## OBJECTIVE:
Rewrite every row below, changing "computer-use agent" to "desktop automation agent" and leaving everything else unchanged.

## EXTRACTED RECORDS:
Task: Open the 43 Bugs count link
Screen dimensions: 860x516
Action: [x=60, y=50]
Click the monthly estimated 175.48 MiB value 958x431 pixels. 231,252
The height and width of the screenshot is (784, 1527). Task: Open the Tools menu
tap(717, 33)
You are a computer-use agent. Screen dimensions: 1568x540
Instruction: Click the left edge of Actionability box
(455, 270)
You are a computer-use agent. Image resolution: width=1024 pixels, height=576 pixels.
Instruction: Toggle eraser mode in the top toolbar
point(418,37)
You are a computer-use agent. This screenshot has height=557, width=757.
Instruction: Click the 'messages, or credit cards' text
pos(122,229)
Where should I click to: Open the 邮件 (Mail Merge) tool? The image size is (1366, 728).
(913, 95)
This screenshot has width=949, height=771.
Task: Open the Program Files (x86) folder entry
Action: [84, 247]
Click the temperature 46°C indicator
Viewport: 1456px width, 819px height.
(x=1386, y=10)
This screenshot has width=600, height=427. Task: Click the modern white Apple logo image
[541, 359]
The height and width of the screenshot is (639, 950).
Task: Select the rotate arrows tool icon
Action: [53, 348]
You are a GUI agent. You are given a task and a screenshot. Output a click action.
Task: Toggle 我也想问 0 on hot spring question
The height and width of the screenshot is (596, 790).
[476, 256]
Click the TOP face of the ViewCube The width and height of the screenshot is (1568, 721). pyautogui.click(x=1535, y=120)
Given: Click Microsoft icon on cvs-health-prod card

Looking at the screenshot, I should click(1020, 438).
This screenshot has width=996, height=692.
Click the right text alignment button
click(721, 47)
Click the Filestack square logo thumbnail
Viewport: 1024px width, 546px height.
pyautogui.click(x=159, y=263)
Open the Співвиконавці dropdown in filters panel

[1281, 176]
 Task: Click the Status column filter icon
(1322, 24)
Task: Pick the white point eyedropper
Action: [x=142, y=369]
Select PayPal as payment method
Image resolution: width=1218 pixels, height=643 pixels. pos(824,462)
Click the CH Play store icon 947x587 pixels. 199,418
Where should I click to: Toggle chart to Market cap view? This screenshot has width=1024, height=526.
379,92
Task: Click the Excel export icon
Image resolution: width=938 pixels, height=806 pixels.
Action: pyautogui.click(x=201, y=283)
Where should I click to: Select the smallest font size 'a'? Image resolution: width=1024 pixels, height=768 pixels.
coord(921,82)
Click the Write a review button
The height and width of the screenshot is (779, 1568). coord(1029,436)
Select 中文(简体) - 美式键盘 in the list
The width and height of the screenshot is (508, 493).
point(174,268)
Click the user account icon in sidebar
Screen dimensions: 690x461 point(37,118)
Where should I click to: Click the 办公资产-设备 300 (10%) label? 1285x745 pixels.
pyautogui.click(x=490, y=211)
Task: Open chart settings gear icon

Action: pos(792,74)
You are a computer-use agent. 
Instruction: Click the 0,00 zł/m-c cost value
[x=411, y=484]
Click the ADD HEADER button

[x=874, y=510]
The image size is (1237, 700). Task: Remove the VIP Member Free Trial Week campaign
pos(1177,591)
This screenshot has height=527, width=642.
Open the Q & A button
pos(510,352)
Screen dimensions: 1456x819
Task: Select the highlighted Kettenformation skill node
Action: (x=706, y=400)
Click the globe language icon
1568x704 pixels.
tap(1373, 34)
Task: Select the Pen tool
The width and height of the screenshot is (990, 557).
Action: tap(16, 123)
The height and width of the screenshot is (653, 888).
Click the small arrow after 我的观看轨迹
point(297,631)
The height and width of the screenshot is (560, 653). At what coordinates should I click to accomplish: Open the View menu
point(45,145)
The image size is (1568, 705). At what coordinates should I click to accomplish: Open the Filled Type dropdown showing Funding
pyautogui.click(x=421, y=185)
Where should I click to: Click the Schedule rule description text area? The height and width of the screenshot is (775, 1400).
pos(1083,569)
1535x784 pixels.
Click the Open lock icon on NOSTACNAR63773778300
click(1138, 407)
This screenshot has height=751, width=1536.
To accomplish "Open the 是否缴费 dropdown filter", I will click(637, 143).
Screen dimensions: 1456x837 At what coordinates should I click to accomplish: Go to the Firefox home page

## REPLY TO THE TASK:
Task: Open the 43 Bugs count link
Screen dimensions: 860x516
Action: [x=60, y=50]
Click the monthly estimated 175.48 MiB value 958x431 pixels. 231,252
The height and width of the screenshot is (784, 1527). Task: Open the Tools menu
tap(717, 33)
You are a desktop automation agent. Screen dimensions: 1568x540
Instruction: Click the left edge of Actionability box
(455, 270)
You are a desktop automation agent. Image resolution: width=1024 pixels, height=576 pixels.
Instruction: Toggle eraser mode in the top toolbar
point(418,37)
You are a desktop automation agent. This screenshot has height=557, width=757.
Instruction: Click the 'messages, or credit cards' text
pos(122,229)
Where should I click to: Open the 邮件 (Mail Merge) tool? The image size is (1366, 728).
(913, 95)
This screenshot has width=949, height=771.
Task: Open the Program Files (x86) folder entry
Action: [84, 247]
Click the temperature 46°C indicator
Viewport: 1456px width, 819px height.
(x=1386, y=10)
This screenshot has width=600, height=427. Task: Click the modern white Apple logo image
[541, 359]
The height and width of the screenshot is (639, 950).
Task: Select the rotate arrows tool icon
Action: [53, 348]
You are a GUI agent. You are given a task and a screenshot. Output a click action.
Task: Toggle 我也想问 0 on hot spring question
The height and width of the screenshot is (596, 790).
[476, 256]
Click the TOP face of the ViewCube The width and height of the screenshot is (1568, 721). pyautogui.click(x=1535, y=120)
Given: Click Microsoft icon on cvs-health-prod card

Looking at the screenshot, I should click(1020, 438).
This screenshot has width=996, height=692.
Click the right text alignment button
click(721, 47)
Click the Filestack square logo thumbnail
Viewport: 1024px width, 546px height.
pyautogui.click(x=159, y=263)
Open the Співвиконавці dropdown in filters panel

[1281, 176]
 Task: Click the Status column filter icon
(1322, 24)
Task: Pick the white point eyedropper
Action: [x=142, y=369]
Select PayPal as payment method
Image resolution: width=1218 pixels, height=643 pixels. pos(824,462)
Click the CH Play store icon 947x587 pixels. 199,418
Where should I click to: Toggle chart to Market cap view? This screenshot has width=1024, height=526.
379,92
Task: Click the Excel export icon
Image resolution: width=938 pixels, height=806 pixels.
Action: pyautogui.click(x=201, y=283)
Where should I click to: Select the smallest font size 'a'? Image resolution: width=1024 pixels, height=768 pixels.
coord(921,82)
Click the Write a review button
The height and width of the screenshot is (779, 1568). coord(1029,436)
Select 中文(简体) - 美式键盘 in the list
The width and height of the screenshot is (508, 493).
point(174,268)
Click the user account icon in sidebar
Screen dimensions: 690x461 point(37,118)
Where should I click to: Click the 办公资产-设备 300 (10%) label? 1285x745 pixels.
pyautogui.click(x=490, y=211)
Task: Open chart settings gear icon

Action: pos(792,74)
You are a desktop automation agent. 
Instruction: Click the 0,00 zł/m-c cost value
[x=411, y=484]
Click the ADD HEADER button

[x=874, y=510]
The image size is (1237, 700). Task: Remove the VIP Member Free Trial Week campaign
pos(1177,591)
This screenshot has height=527, width=642.
Open the Q & A button
pos(510,352)
Screen dimensions: 1456x819
Task: Select the highlighted Kettenformation skill node
Action: (x=706, y=400)
Click the globe language icon
1568x704 pixels.
tap(1373, 34)
Task: Select the Pen tool
The width and height of the screenshot is (990, 557).
Action: tap(16, 123)
The height and width of the screenshot is (653, 888).
Click the small arrow after 我的观看轨迹
point(297,631)
The height and width of the screenshot is (560, 653). At what coordinates should I click to accomplish: Open the View menu
point(45,145)
The image size is (1568, 705). At what coordinates should I click to accomplish: Open the Filled Type dropdown showing Funding
pyautogui.click(x=421, y=185)
Where should I click to: Click the Schedule rule description text area? The height and width of the screenshot is (775, 1400).
pos(1083,569)
1535x784 pixels.
Click the Open lock icon on NOSTACNAR63773778300
click(1138, 407)
This screenshot has height=751, width=1536.
To accomplish "Open the 是否缴费 dropdown filter", I will click(637, 143).
Screen dimensions: 1456x837 At what coordinates should I click to accomplish: Go to the Firefox home page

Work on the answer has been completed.